• Home
  • Updates
  • Myco-Consortium talk May 19: Hans-Otto Baral

Myco-Consortium talk May 19: Hans-Otto Baral

As part of the MST's membership in the Myco-Consortium series of Zoom talks, MST members are invited to join the presentation on Sunday, May 19th at 11:00am ET:

Orbiliomycetes: a diverse, species-rich group of inoperculate discomycetes with fascinating morphology and peculiar ecology

A talk by Hans-Otto Baral
Sunday May 19th, 11:00am ET

The Orbiliomycetes are a class of ascomycetes which belongs to the first which produced ascomata. It only includes one family, Orbiliaceae, with 10 genera and around 500 described species. Among them, the genus Orbilia is presently the most species-rich with around 415 species. Morphologically, the class is characterized by very small disc- or bowl-shaped fruiting bodies, usually 0.2–2 mm in diameter, with a whitish or reddish to yellowish or rarely brown to black color, and by ascospores containing a spore body, a refractive vacuolar organelle that only occurs in this class, and by a holoblastic hyphomycetous anamorph. Ascospores, spore bodies and the conidia of the anamorph develope highly diverse shapes. Spore bodies are not persistent in herbarium material and require study when still alive. The asci are always inamyloid and capable of active spore discharge, and vary between 8- and 128-spored.
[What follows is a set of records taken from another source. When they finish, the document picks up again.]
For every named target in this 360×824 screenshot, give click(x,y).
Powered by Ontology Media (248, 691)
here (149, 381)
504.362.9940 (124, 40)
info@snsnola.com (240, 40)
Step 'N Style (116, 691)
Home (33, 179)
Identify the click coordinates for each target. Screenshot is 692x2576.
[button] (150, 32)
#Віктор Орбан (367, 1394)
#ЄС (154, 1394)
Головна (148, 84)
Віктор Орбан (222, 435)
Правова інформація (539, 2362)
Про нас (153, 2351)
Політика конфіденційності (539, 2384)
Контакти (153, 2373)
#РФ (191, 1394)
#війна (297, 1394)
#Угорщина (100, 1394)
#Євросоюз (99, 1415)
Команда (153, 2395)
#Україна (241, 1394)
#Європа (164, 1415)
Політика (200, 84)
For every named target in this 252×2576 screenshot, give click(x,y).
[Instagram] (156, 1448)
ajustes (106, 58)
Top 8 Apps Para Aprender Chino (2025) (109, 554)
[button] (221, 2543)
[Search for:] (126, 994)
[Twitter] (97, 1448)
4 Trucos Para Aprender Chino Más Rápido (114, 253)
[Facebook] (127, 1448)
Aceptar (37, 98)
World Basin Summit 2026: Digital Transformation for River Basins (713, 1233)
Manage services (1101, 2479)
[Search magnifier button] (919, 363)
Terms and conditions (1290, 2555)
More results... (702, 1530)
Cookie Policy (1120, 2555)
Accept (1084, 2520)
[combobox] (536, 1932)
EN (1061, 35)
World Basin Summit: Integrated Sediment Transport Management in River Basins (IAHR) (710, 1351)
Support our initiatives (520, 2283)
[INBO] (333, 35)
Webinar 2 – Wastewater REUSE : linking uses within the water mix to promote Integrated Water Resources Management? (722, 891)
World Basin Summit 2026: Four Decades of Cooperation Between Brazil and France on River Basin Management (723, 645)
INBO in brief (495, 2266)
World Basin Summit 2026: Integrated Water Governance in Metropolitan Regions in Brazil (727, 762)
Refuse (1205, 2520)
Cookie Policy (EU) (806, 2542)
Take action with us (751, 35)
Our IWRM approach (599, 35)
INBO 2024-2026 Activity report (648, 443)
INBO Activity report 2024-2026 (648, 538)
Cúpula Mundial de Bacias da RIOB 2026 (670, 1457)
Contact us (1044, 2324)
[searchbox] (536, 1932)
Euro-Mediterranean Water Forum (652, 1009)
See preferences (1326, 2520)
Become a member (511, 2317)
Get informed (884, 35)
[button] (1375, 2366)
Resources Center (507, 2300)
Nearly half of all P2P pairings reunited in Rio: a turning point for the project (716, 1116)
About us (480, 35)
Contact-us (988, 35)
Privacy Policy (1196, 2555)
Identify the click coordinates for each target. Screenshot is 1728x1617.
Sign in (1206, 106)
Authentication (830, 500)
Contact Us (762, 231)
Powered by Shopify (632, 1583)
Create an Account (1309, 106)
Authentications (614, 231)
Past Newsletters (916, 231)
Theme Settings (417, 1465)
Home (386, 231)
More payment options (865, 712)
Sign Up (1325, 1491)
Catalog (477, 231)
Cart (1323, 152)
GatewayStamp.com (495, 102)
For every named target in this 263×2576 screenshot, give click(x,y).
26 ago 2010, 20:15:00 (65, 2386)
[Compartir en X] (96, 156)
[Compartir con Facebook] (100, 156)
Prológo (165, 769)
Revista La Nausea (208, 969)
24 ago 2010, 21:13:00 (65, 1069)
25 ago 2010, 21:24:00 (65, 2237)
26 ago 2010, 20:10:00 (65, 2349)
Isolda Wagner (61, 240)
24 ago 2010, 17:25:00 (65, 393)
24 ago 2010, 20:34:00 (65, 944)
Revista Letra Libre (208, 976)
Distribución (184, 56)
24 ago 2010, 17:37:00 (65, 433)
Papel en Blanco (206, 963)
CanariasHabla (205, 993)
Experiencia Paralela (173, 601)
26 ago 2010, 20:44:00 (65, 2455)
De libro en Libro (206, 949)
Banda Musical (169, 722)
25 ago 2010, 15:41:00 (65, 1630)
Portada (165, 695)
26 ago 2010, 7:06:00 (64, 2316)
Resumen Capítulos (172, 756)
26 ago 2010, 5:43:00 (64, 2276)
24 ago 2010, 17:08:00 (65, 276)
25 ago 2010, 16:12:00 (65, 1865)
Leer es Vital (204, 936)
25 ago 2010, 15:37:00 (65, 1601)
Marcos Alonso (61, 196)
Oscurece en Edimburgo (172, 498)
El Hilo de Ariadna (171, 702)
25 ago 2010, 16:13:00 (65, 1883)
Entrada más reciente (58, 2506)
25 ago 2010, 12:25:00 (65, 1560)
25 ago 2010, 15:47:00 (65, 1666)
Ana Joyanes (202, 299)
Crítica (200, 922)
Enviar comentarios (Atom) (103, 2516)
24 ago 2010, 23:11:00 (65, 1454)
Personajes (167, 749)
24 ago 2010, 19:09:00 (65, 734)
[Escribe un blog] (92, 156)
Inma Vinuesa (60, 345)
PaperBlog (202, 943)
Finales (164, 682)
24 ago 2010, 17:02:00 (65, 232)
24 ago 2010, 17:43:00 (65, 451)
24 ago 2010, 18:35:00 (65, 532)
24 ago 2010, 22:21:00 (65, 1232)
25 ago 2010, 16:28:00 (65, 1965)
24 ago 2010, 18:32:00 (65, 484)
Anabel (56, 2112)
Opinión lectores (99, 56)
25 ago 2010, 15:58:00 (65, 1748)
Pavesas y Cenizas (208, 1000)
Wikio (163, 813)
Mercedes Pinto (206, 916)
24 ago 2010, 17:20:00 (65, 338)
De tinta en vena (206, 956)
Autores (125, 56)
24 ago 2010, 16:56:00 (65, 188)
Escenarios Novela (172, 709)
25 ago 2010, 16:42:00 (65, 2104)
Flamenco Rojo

The species occur worldwide on dead wood and bark but also on herbaceous and fungal substrates. Many species are drought-tolerant, therefore, the highest species numbers have been recorded in arid areas. The neglect of this ecological niche is the main reason for the high number of newly described taxa in our monograph. In addition to the saprotrophic lifestyle, catching nematodes, rotifers, amoebas and even small insects is known in some species.


About Hans-Otto Baral

Hans-Otto Baral got interested in fungi through the ‘Pilzverein Stuttgart’, a mycological association in which also his father was a member. At the University of Tübingen under Franz Oberwinkler he made his diploma on the Sarcoscypha species complex. Later he concentrated on inoperculate discomycetes and, after presenting together with German Krieglsteiner a survey of the species known in Germany, published on various genera, including a taxonomic clarification around Hymenoscyphus fraxineus, the cause of the ash dieback disease. In 2016 he covered the non-lichenized discomycetes in a survey (‘syllabus’) of the families of ascomycetes. Various projects were done in collaboration with institutional and amateur colleagues world-wide. In 1992 he published a methodological paper about his so-called "vital taxonomy", which led to the monographic study of Orbiliomycetes as an exemplification of the taxonomic importance to study fungal cells in the living state.